- Prompt -
Your task is to set down the line containing "Additional information (322, 622)" and every later line of the entries, word for word, including the last.

☆ ☆ ☆ ☆ ☆ ☆ ☆

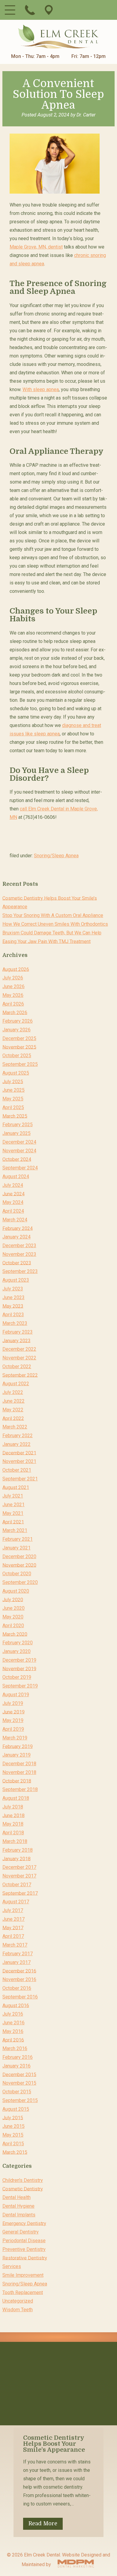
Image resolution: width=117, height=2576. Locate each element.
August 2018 (15, 1798)
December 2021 (19, 1452)
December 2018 (19, 1763)
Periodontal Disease (24, 2240)
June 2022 (13, 1401)
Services (11, 2266)
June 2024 (13, 1193)
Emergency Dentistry (24, 2223)
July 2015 (12, 2117)
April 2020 (13, 1625)
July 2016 (12, 2014)
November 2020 (19, 1565)
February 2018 (17, 1850)
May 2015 (12, 2135)
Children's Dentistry (22, 2180)
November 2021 (19, 1461)
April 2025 (13, 1107)
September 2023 (20, 1271)
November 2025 (19, 1047)
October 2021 (16, 1470)
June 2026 (13, 986)
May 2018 (12, 1824)
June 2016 (13, 2023)
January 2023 (16, 1340)
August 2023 (15, 1280)
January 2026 (16, 1030)
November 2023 (19, 1254)
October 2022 (16, 1366)
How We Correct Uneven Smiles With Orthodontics (55, 924)
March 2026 (14, 1012)
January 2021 (16, 1548)
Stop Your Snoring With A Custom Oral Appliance (52, 915)
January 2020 (16, 1651)
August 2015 (15, 2109)
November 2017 (19, 1876)
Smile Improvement (23, 2275)
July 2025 (12, 1081)
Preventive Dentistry (24, 2249)
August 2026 (15, 969)
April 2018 (13, 1832)
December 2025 (19, 1038)
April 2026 (13, 1004)
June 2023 (13, 1297)
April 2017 (13, 1936)
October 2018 (16, 1781)
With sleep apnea (40, 389)
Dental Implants (18, 2215)
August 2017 (15, 1902)
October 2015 (16, 2092)
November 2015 (19, 2083)
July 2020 (12, 1599)
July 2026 (12, 978)
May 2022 (12, 1410)
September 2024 (20, 1168)
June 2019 (13, 1712)
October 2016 (16, 1988)
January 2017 (16, 1962)
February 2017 (17, 1953)
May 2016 (12, 2031)
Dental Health (16, 2197)
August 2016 (15, 2005)
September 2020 (20, 1582)
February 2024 (17, 1228)
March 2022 (14, 1427)
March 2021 (14, 1530)
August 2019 (15, 1694)
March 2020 (14, 1634)
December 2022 (19, 1349)
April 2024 (13, 1211)
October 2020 (16, 1573)
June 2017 (13, 1919)
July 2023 (12, 1289)
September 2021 (20, 1479)
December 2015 (19, 2074)
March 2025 (14, 1116)
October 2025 (16, 1055)
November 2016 (19, 1979)
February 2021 (17, 1539)
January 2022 (16, 1444)
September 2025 (20, 1064)
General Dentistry (20, 2232)
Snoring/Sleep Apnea (56, 855)
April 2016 (13, 2040)
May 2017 (12, 1927)
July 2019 (12, 1703)
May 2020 (12, 1617)
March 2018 (14, 1841)
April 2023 (13, 1314)
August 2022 (15, 1383)
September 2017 (20, 1893)
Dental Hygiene (18, 2206)
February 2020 (17, 1642)
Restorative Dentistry (24, 2258)
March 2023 (14, 1323)
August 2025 (15, 1073)
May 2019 (12, 1720)
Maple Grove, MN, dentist (36, 247)
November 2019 (19, 1668)
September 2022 (20, 1375)
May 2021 (12, 1513)
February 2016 (17, 2057)
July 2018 (12, 1807)
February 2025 (17, 1124)
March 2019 (14, 1738)
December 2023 (19, 1245)
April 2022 (13, 1418)
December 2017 (19, 1867)
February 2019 (17, 1746)
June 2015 (13, 2126)
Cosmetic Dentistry (22, 2188)
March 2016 (14, 2048)
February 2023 (17, 1332)
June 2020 (13, 1608)
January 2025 (16, 1133)
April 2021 (13, 1522)
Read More (42, 2523)
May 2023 (12, 1306)
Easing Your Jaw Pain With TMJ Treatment (46, 941)
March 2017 (14, 1945)
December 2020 (19, 1556)
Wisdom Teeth (17, 2309)
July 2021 (12, 1496)
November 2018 (19, 1772)
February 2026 (17, 1021)
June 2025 (13, 1090)
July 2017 (12, 1910)
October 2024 (16, 1159)
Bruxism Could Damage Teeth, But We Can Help (51, 933)
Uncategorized (17, 2301)
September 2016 (20, 1997)
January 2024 (16, 1237)
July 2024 (12, 1185)
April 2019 (13, 1729)
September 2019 (20, 1686)
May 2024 (12, 1202)
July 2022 (12, 1392)
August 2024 (15, 1176)
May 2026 (12, 995)
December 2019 (19, 1660)
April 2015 (13, 2143)
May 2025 (12, 1099)
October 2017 (16, 1884)
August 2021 (15, 1487)
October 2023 (16, 1262)
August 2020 (15, 1591)
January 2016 (16, 2066)
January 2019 (16, 1755)
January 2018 (16, 1858)
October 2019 (16, 1677)
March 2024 (14, 1220)
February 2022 (17, 1435)
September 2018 (20, 1789)
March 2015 (14, 2152)
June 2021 (13, 1504)
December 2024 (19, 1142)
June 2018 (13, 1815)
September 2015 (20, 2100)
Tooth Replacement (22, 2292)
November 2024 (19, 1151)
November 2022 (19, 1358)
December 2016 (19, 1971)
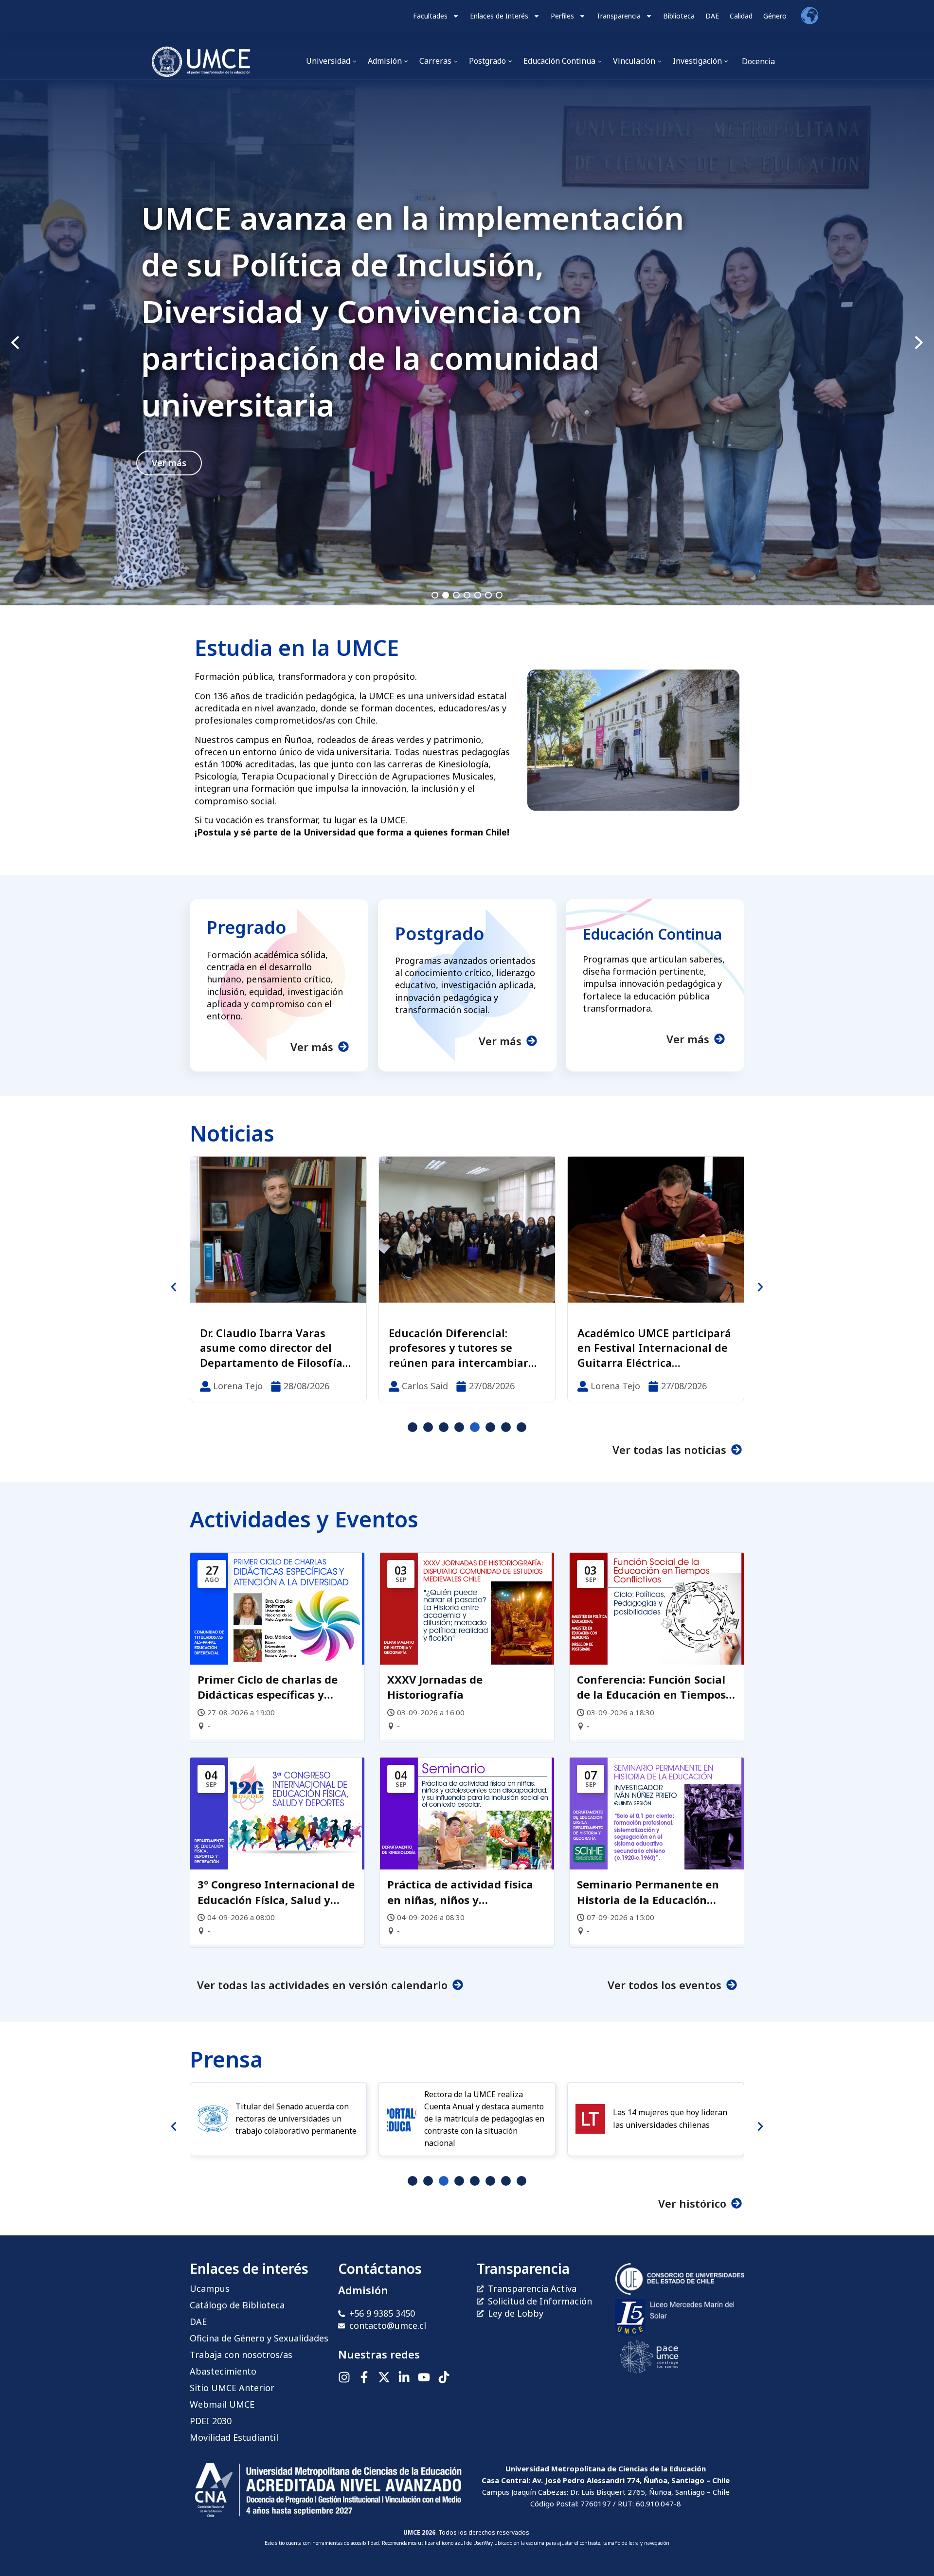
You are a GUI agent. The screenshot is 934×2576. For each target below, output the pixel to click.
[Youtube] (424, 2377)
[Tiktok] (444, 2377)
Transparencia (618, 15)
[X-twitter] (384, 2377)
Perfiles (562, 15)
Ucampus (210, 2288)
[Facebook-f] (364, 2377)
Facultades (430, 15)
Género (775, 15)
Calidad (741, 15)
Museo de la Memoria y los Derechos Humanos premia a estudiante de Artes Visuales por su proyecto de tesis (465, 1347)
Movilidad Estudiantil (234, 2437)
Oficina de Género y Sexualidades (259, 2338)
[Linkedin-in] (404, 2377)
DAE (712, 15)
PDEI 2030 (211, 2421)
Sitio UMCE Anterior (232, 2388)
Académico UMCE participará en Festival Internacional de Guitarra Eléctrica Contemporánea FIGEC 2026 (277, 1347)
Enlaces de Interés (499, 15)
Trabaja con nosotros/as (241, 2354)
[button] (467, 342)
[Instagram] (344, 2377)
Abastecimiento (223, 2371)
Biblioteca (679, 15)
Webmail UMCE (222, 2404)
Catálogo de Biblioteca (237, 2305)
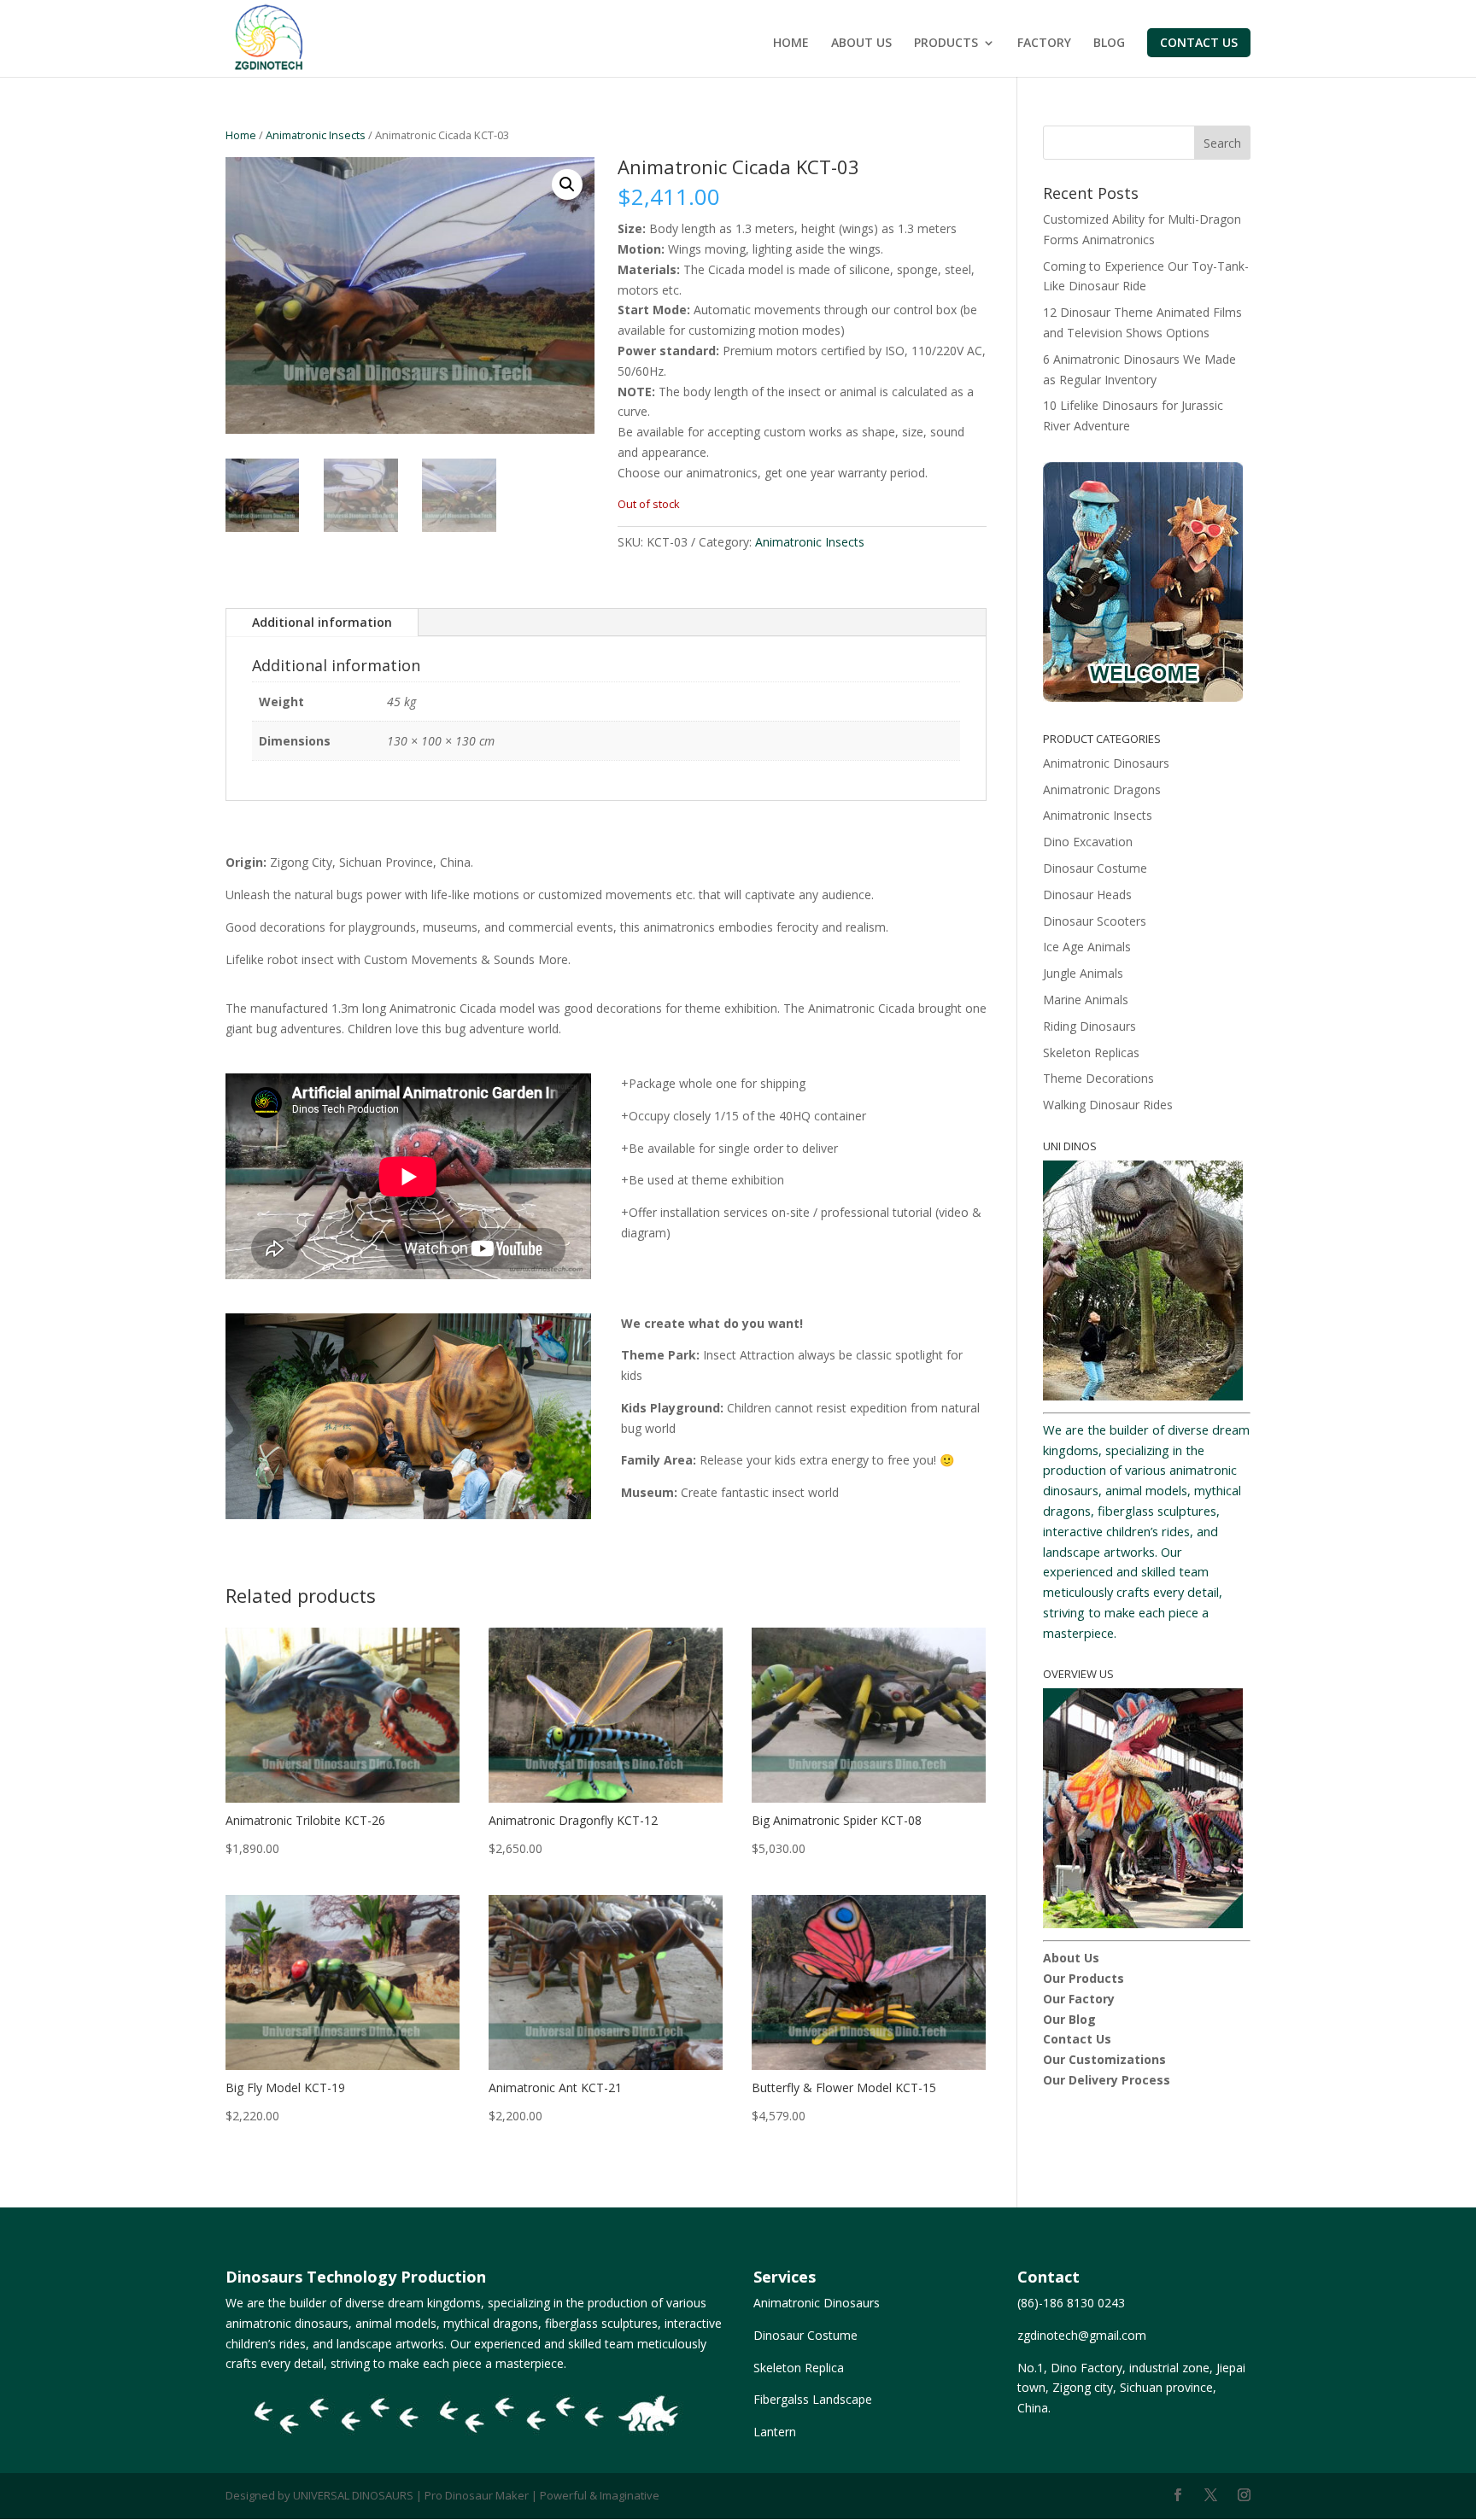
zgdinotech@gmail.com (1081, 2335)
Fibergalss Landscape (812, 2399)
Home (241, 135)
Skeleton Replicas (1091, 1052)
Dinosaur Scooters (1094, 921)
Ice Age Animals (1087, 946)
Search (1222, 143)
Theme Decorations (1098, 1078)
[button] (567, 184)
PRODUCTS (946, 43)
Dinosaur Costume (1095, 868)
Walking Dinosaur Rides (1108, 1104)
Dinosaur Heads (1087, 894)
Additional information (322, 622)
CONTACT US (1199, 42)
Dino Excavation (1088, 841)
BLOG (1109, 43)
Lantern (774, 2432)
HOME (791, 43)
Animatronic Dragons (1102, 789)
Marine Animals (1085, 999)
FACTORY (1044, 43)
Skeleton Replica (798, 2367)
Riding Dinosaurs (1089, 1026)
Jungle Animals (1083, 973)
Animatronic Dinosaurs (1106, 763)
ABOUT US (861, 43)
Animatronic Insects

☆ ☆ ☆ ☆ ☆ ☆ ☆

- Answer area -
Additional information (322, 622)
CONTACT US (1199, 42)
Dino Excavation (1088, 841)
BLOG (1109, 43)
Lantern (774, 2432)
HOME (791, 43)
Animatronic Dragons (1102, 789)
Marine Animals (1085, 999)
FACTORY (1044, 43)
Skeleton Replica (798, 2367)
Riding Dinosaurs (1089, 1026)
Jungle Animals (1083, 973)
Animatronic Dinosaurs (1106, 763)
ABOUT US (861, 43)
Animatronic Insects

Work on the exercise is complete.